DATA below:

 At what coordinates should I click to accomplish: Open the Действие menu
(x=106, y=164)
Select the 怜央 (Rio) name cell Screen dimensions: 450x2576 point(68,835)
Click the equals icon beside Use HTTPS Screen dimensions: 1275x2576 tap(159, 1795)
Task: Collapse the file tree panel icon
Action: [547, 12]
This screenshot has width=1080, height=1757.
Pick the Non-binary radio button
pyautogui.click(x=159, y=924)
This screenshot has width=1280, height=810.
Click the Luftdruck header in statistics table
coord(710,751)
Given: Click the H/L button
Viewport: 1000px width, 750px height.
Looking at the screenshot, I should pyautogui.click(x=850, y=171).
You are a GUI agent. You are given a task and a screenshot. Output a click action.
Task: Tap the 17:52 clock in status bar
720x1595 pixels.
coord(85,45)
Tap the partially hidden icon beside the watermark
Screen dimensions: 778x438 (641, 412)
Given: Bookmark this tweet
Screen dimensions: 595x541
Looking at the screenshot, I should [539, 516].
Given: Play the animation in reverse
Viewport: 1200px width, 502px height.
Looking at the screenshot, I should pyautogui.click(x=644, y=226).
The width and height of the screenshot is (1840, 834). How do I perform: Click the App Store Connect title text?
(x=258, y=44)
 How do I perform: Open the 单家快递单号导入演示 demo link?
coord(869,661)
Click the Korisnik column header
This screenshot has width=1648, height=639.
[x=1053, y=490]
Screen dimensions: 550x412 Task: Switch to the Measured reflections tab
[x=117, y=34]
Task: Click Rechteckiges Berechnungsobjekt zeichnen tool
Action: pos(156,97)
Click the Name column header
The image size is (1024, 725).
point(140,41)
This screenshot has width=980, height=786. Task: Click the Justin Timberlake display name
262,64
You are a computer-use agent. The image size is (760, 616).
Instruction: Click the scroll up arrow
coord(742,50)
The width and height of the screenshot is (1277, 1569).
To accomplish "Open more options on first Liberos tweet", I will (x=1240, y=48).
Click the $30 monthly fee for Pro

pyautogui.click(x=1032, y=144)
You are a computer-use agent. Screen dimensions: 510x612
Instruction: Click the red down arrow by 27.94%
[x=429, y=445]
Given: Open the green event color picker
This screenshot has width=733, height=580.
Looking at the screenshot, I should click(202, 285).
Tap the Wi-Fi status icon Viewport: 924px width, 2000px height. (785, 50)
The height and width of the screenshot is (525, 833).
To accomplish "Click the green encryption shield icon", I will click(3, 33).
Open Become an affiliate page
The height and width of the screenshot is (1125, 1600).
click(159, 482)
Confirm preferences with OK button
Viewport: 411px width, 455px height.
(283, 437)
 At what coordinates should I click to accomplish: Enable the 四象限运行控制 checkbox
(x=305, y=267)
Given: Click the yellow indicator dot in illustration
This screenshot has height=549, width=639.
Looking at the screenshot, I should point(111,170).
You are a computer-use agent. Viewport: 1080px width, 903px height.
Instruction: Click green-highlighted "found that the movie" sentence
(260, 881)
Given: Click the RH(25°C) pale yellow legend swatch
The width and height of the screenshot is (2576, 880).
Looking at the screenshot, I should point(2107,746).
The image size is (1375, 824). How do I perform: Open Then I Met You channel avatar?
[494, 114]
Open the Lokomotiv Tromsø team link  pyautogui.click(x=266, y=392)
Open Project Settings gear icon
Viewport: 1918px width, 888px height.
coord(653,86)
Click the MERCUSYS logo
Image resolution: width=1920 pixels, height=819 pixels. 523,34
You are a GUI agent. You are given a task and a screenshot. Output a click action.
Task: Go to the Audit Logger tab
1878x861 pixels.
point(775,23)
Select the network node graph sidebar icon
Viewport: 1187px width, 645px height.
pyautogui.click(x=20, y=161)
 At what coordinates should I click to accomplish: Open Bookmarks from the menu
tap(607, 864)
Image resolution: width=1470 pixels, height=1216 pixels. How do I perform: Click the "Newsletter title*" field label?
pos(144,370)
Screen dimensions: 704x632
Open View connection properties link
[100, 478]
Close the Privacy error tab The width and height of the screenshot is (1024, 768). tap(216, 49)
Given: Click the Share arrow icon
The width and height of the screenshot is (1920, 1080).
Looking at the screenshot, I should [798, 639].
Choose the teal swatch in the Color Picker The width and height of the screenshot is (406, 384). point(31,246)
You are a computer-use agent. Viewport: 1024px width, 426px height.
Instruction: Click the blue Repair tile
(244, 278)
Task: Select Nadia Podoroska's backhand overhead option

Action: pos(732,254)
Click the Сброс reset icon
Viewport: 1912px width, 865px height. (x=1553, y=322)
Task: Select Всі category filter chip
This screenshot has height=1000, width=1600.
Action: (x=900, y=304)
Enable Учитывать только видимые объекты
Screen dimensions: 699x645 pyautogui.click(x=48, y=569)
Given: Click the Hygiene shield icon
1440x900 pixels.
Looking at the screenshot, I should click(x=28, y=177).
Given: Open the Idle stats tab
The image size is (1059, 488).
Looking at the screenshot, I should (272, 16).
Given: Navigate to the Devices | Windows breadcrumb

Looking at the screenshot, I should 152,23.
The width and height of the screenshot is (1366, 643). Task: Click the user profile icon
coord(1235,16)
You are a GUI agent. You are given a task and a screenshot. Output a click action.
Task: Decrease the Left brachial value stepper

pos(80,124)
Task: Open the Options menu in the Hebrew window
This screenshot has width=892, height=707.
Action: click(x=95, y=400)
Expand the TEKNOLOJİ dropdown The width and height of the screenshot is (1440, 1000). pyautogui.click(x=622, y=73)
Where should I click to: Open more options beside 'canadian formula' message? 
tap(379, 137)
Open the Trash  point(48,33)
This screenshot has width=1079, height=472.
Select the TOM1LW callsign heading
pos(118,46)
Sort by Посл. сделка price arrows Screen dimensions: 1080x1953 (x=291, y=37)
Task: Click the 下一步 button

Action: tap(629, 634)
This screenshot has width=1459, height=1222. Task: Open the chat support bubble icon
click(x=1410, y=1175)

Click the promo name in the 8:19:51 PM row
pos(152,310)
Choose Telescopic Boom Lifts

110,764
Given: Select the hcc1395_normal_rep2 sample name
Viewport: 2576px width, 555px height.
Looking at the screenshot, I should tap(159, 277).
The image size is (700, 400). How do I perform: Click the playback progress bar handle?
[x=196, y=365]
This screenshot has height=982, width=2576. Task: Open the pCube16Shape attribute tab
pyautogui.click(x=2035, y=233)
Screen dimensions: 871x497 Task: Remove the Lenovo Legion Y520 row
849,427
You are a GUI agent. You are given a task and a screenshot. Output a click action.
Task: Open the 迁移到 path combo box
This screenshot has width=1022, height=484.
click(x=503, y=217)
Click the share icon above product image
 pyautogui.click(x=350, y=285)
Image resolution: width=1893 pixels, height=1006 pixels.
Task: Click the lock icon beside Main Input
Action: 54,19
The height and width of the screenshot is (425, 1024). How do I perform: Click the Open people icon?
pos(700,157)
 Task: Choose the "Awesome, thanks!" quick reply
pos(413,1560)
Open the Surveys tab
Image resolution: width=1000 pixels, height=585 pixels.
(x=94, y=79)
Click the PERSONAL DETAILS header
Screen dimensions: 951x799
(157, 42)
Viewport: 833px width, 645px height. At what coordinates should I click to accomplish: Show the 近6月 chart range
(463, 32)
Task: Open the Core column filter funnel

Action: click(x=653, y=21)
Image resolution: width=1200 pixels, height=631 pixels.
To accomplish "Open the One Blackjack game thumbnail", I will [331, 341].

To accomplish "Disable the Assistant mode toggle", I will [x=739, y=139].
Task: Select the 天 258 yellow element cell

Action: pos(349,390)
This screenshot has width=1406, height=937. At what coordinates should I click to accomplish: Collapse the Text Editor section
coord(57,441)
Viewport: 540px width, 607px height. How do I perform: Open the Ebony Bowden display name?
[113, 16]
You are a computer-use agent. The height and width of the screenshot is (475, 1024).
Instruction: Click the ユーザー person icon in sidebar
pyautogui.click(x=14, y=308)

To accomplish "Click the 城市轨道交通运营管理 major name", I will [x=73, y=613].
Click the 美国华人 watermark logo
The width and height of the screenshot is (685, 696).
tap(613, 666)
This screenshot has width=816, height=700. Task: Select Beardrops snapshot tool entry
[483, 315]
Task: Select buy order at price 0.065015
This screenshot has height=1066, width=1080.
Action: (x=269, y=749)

End of DATA.

◆ WHAT YOU HAVE TO DO ◆
Find "shield" in the preceding records. Copy each line that holds it.

◆ SOLUTION TO THIS TASK ◆
To accomplish "Click the green encryption shield icon", I will click(3, 33).
Given: Click the Hygiene shield icon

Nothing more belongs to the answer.